<<<<
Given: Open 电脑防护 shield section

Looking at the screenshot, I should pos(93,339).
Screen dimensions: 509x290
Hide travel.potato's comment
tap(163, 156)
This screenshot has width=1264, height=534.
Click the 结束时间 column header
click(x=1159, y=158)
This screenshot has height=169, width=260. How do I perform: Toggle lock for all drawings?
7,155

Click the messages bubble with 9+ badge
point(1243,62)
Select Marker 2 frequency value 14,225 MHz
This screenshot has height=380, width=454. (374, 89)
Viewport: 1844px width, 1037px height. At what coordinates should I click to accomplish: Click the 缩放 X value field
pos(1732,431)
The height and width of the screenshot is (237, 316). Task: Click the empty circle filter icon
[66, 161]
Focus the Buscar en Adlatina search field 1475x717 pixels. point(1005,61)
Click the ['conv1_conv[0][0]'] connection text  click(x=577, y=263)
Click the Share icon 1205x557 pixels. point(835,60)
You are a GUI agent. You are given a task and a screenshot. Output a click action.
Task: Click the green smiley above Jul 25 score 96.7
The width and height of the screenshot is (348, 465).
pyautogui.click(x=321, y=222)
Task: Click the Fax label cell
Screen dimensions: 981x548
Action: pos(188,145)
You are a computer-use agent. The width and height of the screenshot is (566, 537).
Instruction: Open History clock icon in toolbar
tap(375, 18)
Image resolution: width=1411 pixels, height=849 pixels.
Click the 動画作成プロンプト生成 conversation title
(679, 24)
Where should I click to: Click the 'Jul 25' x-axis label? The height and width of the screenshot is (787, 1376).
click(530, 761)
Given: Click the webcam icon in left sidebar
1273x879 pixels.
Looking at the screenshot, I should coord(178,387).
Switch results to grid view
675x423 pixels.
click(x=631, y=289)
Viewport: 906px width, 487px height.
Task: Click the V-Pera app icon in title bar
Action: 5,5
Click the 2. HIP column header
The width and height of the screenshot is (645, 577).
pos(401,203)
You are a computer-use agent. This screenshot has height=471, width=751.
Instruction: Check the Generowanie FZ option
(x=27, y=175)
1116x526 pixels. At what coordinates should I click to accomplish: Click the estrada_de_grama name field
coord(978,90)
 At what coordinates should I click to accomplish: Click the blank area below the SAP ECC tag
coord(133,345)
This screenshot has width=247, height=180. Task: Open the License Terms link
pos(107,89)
>>>>
Can you duplicate, character for character, the stretch of the records above from the line containing "Click the messages bubble with 9+ badge" through the line containing "pyautogui.click(x=321, y=222)", with both of those lines included?

Click the messages bubble with 9+ badge
point(1243,62)
Select Marker 2 frequency value 14,225 MHz
This screenshot has height=380, width=454. (374, 89)
Viewport: 1844px width, 1037px height. At what coordinates should I click to accomplish: Click the 缩放 X value field
pos(1732,431)
The height and width of the screenshot is (237, 316). Task: Click the empty circle filter icon
[66, 161]
Focus the Buscar en Adlatina search field 1475x717 pixels. point(1005,61)
Click the ['conv1_conv[0][0]'] connection text  click(x=577, y=263)
Click the Share icon 1205x557 pixels. point(835,60)
You are a GUI agent. You are given a task and a screenshot. Output a click action.
Task: Click the green smiley above Jul 25 score 96.7
The width and height of the screenshot is (348, 465).
pyautogui.click(x=321, y=222)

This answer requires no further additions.